Haig's war was not like that, and he knew it wouldn't be. We need to go back now to 1906, when Mr. Haldane, the new Secretary of State for War, summoned Haig to the War Office to take part in the most effective Army reform in our history, Haldane tells us: After surveying the whole Army, I took it upon myself to ask Lord Haig, who was then in India, to come over to this country and to think for us. From all I could discover even then, he seemed to be the most highly equipped thinker in the British Army. (5) Haig thought to some purpose; he had no doubt, in 1906, that the antagonism between Britain and Germany was coming to a head. He had no doubt that the purpose of Army reform should be to prepare the British Army for Continental war. And he had no doubts about what sort of an army would be needed for that; in October 1906 he wrote to Haldane's private secretary, Sir Gerald Ellison, saying: 'Our object in my opinion should be to start a system of finance suited to the "supposed situation", i.e. a great war requiring the whole resources of the nation to bring it to a successful end.' These were prophetic words, whose meaning began to become apparent ten years later. 'The whole resources of the nation' - in other words, Haig saw what very few saw, or would admit, that 'limited liability' was defunct. The liability henceforth, would be unlimited. He underlined the point in the same letter: 'The Swiss system seems to me to be exactly what is wanted "to root the Army in the people......" '. And a month later according to Lord Esher, Haig was saying he wanted 'to be able ..... at the end of twelve months to place an Army of 900,000 men in the field, and keep it there for five years.' It is not possible to overstate the visionary - indeed, revolutionary - quality of ideas like these at the time. A war 'requiring the whole resources of the nation' - unheard of! A system 'to root the army in the people' - unknown since the Middle Ages! '900,000 men in the field' - unthinkable! 'For five years' - inconceivable! And this was the man Lloyd George said was devoid of imagination! Lloyd George, be it noted, was at that time pronouncing that Germany was a friendly nation much to be admired! Be that as it may.

These were the ideas that caused Haig to argue for a Territorial Army of twenty eight divisions, complete and self-contained in all respects. Haldane supported him, but finance dictated that the Territorial Army would be cut back to fourteen division: Nevertheless, it was the beginning of the Citizen Army, the beginning of preparedness for the manpower demands of modern, total war. No one had an earlier or better understanding of the Citizen Army than Haig.
........
DIRECTIONS:
1) Print the text on Haig and Army reform from "These were the" to "Army than Haig.".
2) Carry on the text on Haig and Army reform from its final sentence.

MATERIAL:
........
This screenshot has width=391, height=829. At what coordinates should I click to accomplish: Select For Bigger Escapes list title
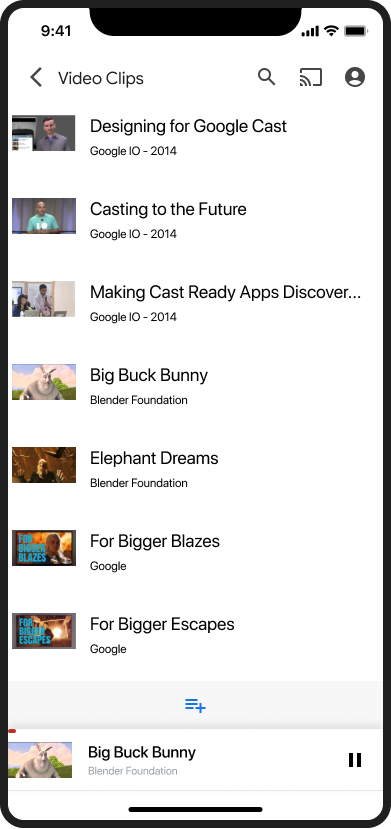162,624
........
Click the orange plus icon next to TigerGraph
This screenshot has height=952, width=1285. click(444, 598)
........
RESULTS IN ORDER:
1)
These were the ideas that caused Haig to argue for a Territorial Army of twenty eight divisions, complete and self-contained in all respects. Haldane supported him, but finance dictated that the Territorial Army would be cut back to fourteen division: Nevertheless, it was the beginning of the Citizen Army, the beginning of preparedness for the manpower demands of modern, total war. No one had an earlier or better understanding of the Citizen Army than Haig.

2)
This was his first profound perception of the coming war. Having thus foretold a continental war with a continental army and identified the continental enemy, Haig had little difficulty in grasping and pondering the next fundamental. He perceived that Britain would be entering, once more, a coalition war and that her army would be fighting on French soil beside a French Army which would be greatly superior in numbers. In other words, Britain would be the junior partner in the land war which meant that she would have no option but to concede the last word on strategy to the French High Command. This control remained in French hands throughout the war, which was something that many important people could not then or ever after understand or accept. Few contrasts, I think, are more revealing than that between Lloyd George's pathetic lament to his friend Winston Churchill in January 1915, when he asked: 'Are we really bound to hand over the ordering of our troops to France as if we were her vassal?' and by contrast what Haig said to his French Liaison officer about a year later, just after he had become Commander-in-Chief; he wrote in his diary: I pointed out that I am not under General Joffre's orders, but that would make no difference, as my intention was to do my utmost to carry out General Joffre's wishes on strategical matters as if they were orders. It was a remarkable statement, revealing beyond all shadow of doubt Haig understanding of the disciplines of coalition war. It stemmed from a realisation that the great army which he now commanded nearly a million strong - was still occupying only about forty miles of front while the French held about 400 miles; that French casualties had been enormous (in fact the amounted to just under two million, while British casualties, including Gallipoli, were just over half a million); and that such comparisons are very bad for coalitions - there is no treaty which says that one ally should do all the dying - and that keeping France in the war was the main objective of the Alliance.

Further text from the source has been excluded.